• [What you need to do]: Please give back each line of the material unchanged, but without the images.

• [Input data]:
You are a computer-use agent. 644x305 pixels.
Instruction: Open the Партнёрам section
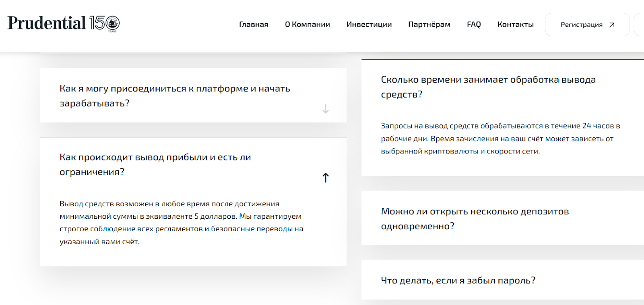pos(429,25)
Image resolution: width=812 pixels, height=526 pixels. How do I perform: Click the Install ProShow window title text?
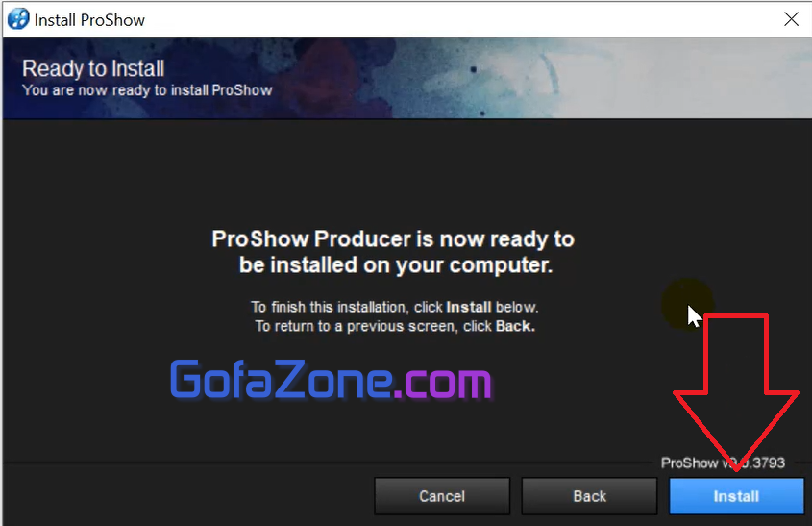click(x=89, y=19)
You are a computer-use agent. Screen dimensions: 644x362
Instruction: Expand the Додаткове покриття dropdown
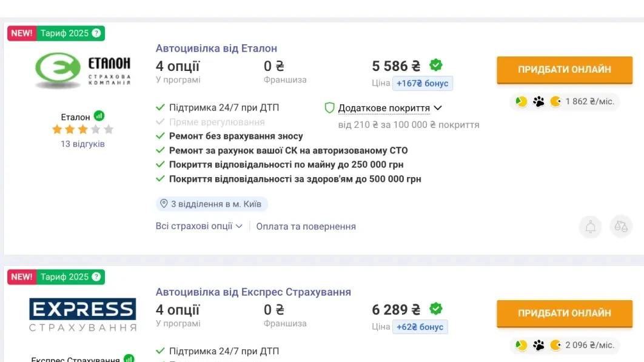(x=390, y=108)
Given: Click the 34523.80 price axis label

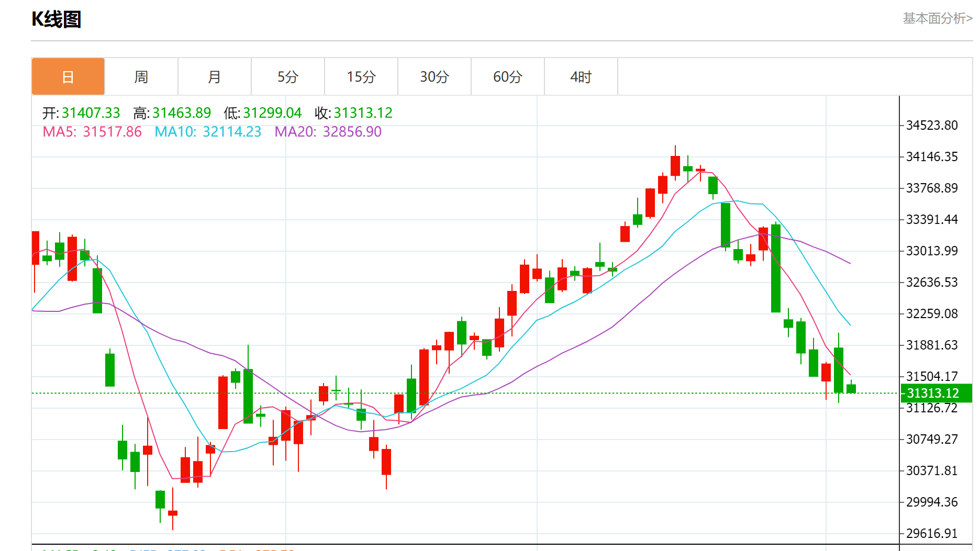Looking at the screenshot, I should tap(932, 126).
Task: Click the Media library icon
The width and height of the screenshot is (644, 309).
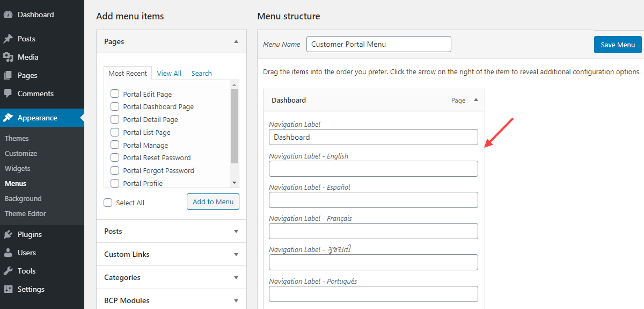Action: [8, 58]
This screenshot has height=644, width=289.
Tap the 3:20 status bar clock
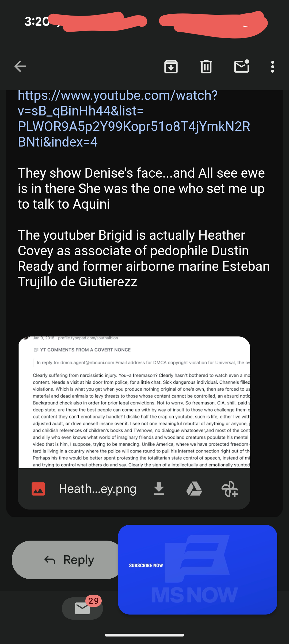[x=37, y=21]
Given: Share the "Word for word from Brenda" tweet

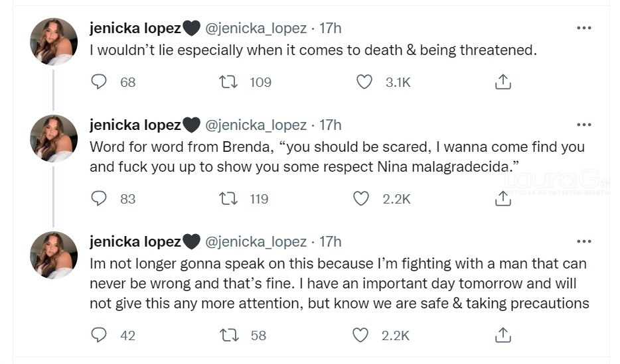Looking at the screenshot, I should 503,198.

• [Response to this exercise]:
You are a computer-use agent. 644x305 pixels.
Instruction: Open the Партнёрам section
pos(429,25)
Image resolution: width=812 pixels, height=526 pixels. How do I perform: Click the Install ProShow window title text?
click(x=89, y=19)
You are a computer-use agent. Screen dimensions: 644x362
Instruction: Expand the Додаткове покриття dropdown
(x=390, y=108)
Given: Click the 34523.80 price axis label

Looking at the screenshot, I should tap(932, 126).
Task: Click the Media library icon
The width and height of the screenshot is (644, 309).
Action: [8, 58]
This screenshot has height=644, width=289.
Tap the 3:20 status bar clock
[x=37, y=21]
Given: Share the "Word for word from Brenda" tweet

Looking at the screenshot, I should 503,198.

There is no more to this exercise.